Problems:
1 - In the Chevrolet Volt passage below, do statements (a), (b) and (c) agree with the text? Answer yes or no for each and quote the deciding words. (a) MacLeod's family bought their car from Murray GM. (b) The Town of Yarmouth installed the charging unit several years ago. (c) MacLeod says people rarely ask him about the car.
2 - Carry on the passage below about MacLeod's Chevrolet Volt from the point where it ends.

Page excerpt:

────────────────────

But MacLeod and his wife also make use of another form of transportation, this being an electric vehicle they purchased around 18 months ago. So far their family, to MacLeod’s knowledge, is the only one in Yarmouth driving this particular kind of electric vehicle his family owns. Theirs is a Chevrolet Volt that they purchased from Murray GM. The dealership says aside from MacLeod, they’ve only sold one other to a person from the Halifax area.

And so for that reason there isn’t a line-up of vehicles when MacLeod is needing to charge his car using a vehicle-charging unit that the Town of Yarmouth installed a few months ago in the Collins Street parking lot. But the charging station is there for anyone who may need it, and that’s what’s important.

Still, although there aren’t many others driving this type of vehicle, it doesn’t mean people aren’t interested in it, MacLeod says.

“I think people are certainly inquisitive. I get asked about it regularly,” he says. “Some weeks I can go by with no questions and then some days I can get two or three a day.”

────────────────────

Provided material:
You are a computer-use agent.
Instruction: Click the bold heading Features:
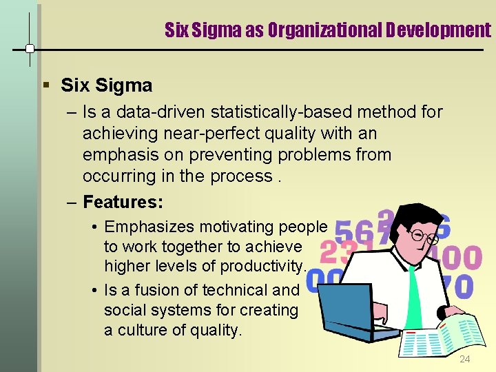pos(123,202)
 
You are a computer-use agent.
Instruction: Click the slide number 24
pos(465,360)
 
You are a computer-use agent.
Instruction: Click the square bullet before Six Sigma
pos(45,86)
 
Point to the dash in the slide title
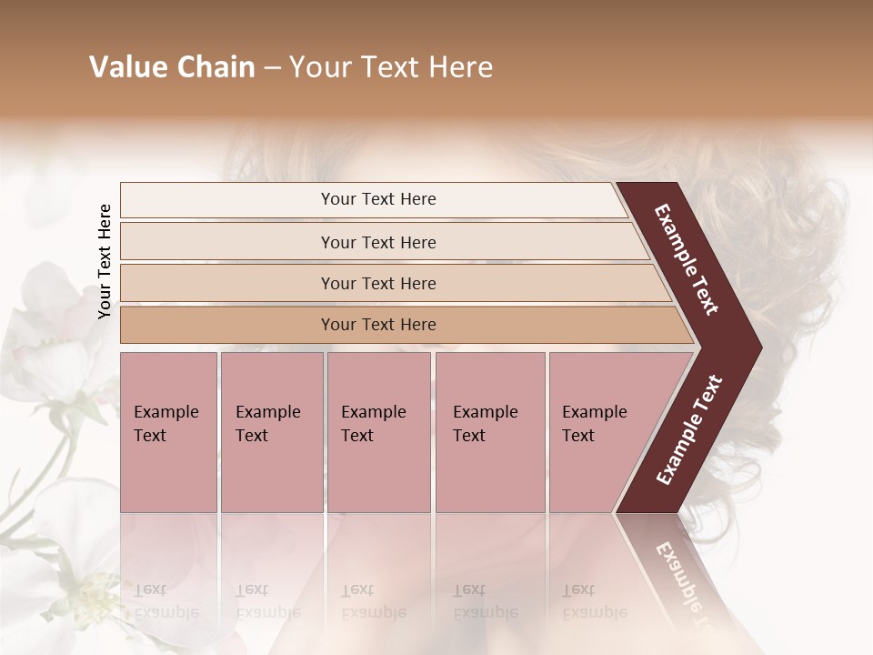coord(272,68)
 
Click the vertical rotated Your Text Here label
coord(105,261)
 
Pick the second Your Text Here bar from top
coord(378,242)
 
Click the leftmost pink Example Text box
coord(168,431)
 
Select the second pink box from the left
coord(271,431)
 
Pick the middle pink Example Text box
coord(378,431)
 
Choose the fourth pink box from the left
coord(489,431)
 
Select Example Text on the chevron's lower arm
coord(688,429)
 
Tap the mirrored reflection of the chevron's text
coord(682,582)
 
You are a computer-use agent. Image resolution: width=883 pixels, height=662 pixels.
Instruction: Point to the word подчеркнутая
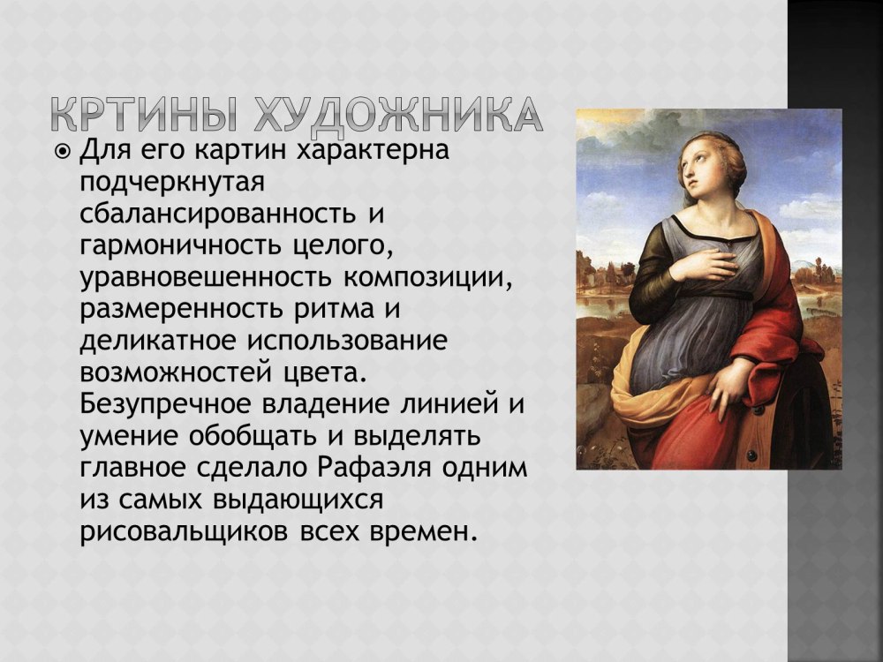click(172, 183)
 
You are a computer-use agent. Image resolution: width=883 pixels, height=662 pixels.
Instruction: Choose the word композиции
click(426, 279)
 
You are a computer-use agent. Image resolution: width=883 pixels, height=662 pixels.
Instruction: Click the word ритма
click(334, 310)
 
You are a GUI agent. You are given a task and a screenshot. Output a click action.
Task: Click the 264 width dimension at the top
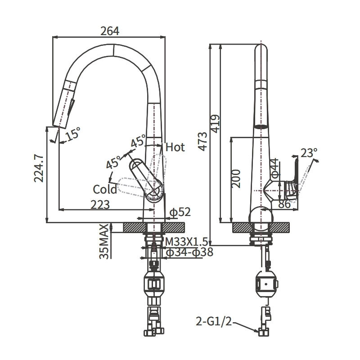tap(110, 31)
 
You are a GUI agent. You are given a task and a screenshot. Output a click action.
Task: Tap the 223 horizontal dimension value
tap(100, 205)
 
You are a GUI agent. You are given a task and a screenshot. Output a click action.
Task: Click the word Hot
tap(176, 147)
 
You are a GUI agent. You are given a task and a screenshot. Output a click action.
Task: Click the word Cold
tap(105, 189)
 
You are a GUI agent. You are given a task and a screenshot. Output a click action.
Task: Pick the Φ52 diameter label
tap(179, 212)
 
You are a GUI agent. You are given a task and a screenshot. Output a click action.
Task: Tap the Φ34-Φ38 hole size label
tap(189, 252)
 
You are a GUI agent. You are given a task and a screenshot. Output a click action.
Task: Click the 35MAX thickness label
tap(104, 242)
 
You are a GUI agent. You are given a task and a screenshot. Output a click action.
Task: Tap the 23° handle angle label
tap(309, 153)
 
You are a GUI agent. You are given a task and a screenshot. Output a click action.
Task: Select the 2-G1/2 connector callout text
tap(213, 322)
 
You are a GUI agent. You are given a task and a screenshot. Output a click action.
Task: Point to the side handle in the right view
tap(293, 178)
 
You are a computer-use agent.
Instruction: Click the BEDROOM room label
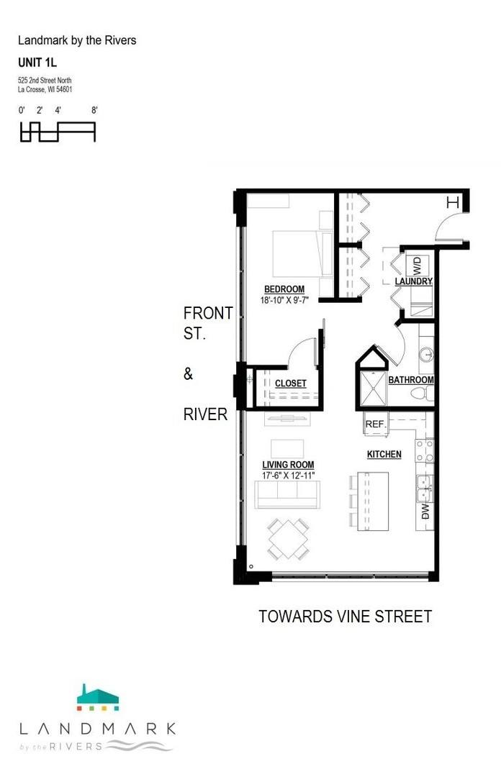coord(284,289)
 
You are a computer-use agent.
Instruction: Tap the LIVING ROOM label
coord(288,465)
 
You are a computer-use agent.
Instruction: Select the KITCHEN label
coord(384,454)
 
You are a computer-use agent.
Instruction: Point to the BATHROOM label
coord(411,380)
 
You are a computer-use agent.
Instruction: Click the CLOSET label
coord(291,383)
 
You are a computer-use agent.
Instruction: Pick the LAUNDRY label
coord(414,281)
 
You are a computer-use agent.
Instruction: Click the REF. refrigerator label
coord(376,424)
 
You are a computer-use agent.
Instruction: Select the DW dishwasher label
coord(425,512)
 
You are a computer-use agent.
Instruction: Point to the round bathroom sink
coord(426,355)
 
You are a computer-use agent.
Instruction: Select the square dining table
coord(288,539)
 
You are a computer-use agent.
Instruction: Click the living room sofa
coord(286,494)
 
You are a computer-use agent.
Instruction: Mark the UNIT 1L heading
coord(37,63)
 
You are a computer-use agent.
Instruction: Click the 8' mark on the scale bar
coord(94,110)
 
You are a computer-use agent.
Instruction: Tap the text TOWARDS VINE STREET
coord(346,617)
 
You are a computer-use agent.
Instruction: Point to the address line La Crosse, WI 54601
coord(45,90)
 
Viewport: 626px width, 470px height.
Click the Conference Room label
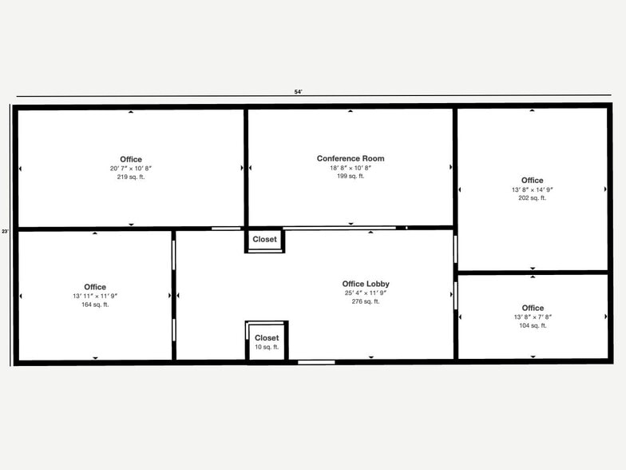[351, 158]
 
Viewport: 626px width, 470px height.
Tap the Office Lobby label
[366, 284]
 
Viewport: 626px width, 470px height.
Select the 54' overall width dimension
[299, 92]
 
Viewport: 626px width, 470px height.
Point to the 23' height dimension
[5, 231]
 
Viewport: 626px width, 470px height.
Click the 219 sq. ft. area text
[131, 177]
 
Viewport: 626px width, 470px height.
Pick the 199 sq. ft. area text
[351, 176]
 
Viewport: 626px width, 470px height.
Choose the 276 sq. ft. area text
[366, 301]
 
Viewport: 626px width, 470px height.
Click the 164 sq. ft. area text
[95, 305]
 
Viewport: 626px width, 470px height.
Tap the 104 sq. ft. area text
[533, 325]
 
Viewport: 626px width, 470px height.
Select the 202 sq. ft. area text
[533, 197]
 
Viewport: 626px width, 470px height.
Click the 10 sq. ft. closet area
[267, 347]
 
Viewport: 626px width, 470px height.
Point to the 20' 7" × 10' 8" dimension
[131, 168]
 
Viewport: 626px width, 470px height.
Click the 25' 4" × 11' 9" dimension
[366, 293]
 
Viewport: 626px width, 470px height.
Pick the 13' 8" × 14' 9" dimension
[533, 189]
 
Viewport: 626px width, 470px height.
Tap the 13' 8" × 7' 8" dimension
[533, 317]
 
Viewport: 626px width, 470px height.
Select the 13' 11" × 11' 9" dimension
[95, 296]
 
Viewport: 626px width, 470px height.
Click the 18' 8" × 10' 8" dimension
[351, 168]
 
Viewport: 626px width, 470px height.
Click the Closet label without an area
[265, 239]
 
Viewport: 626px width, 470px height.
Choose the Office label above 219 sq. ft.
[131, 159]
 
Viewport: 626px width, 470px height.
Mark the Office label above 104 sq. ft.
[533, 308]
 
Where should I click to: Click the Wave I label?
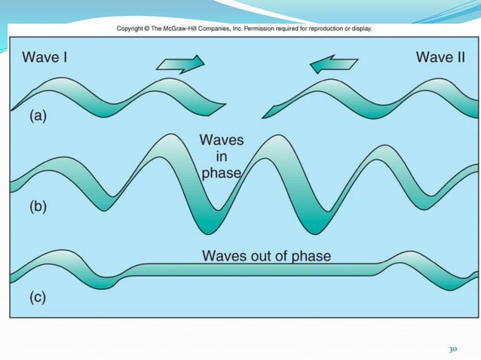coord(46,56)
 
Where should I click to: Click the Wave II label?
coord(440,56)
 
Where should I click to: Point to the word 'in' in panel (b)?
coord(220,157)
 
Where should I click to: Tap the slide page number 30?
coord(453,349)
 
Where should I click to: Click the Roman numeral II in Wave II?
coord(461,56)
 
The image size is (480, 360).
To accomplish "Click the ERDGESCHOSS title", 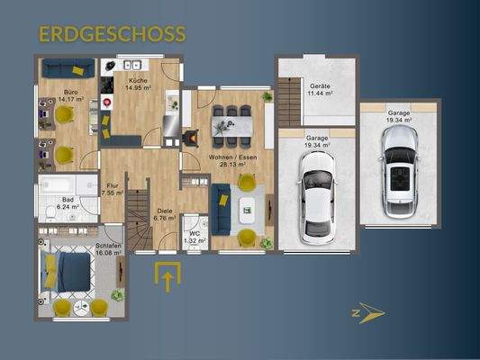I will tap(113, 34).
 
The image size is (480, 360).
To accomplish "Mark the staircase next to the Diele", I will tap(137, 220).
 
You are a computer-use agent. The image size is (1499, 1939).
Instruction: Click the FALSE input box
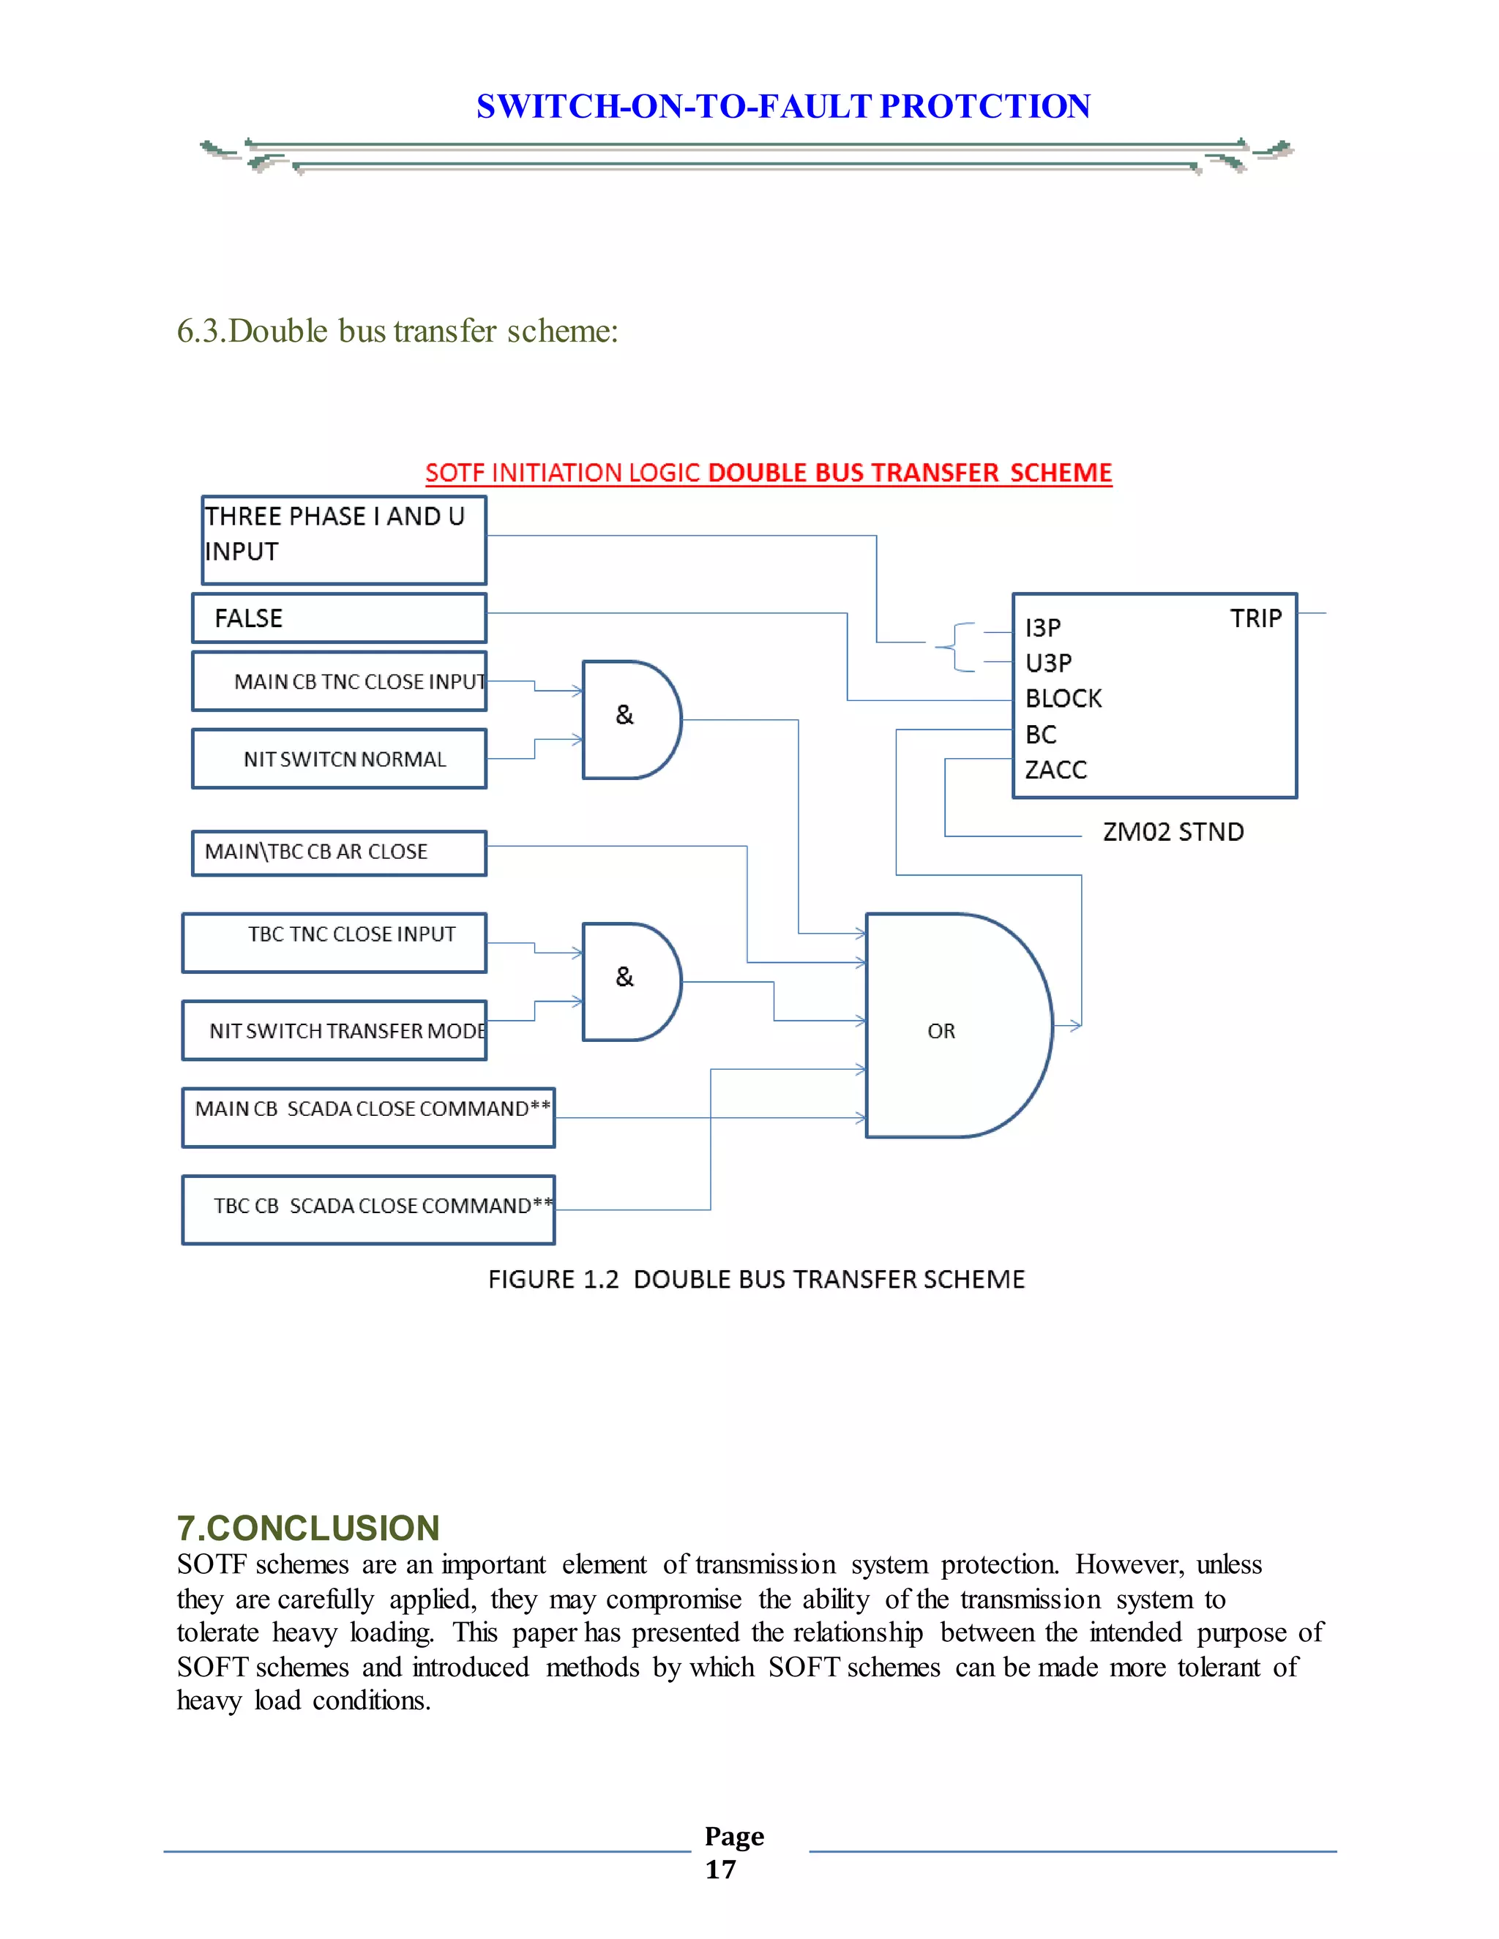(339, 618)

────────────────────

Outputs in order:
1 -
(a) Yes: "Theirs is a Chevrolet Volt that they purchased from Murray GM."
(b) No: "installed a few months ago in the Collins Street parking lot"
(c) No: "I get asked about it regularly"

2 -
The electric vehicle-charging unit in the Collins Street parking lot was provided to the town by Nova Scotia EV Highway Services as part of an initiative to install a network of publicly accessible charging units across the province to encourage the use of electric vehicles. The goal has been to have charging units available in the province every 70 or 100 kilometres from one another. There are chargers popping up across the province. The Municipality of Digby, for instance, has one and has been considering adding another one or more other charging stations.

Nova Scotia EV Highway Services received a NS Moves grant to assist its efforts to create a province-wide network for plug-in cars. While the total cost of the initiative is approximately $3,700 per charging station, the Town of Yarmouth’s cost was only $700.

As of earlier this month, MacLeod had used 524.4 litres of fuel while having driven his vehicle 18,397 kilometres. He wasn’t able to charge his vehicle for a couple of months over the winter. If he had, he says, his fuel consumption would have been less.

“I don’t understand the technically as much as I should,” he says. “I only appreciate it.”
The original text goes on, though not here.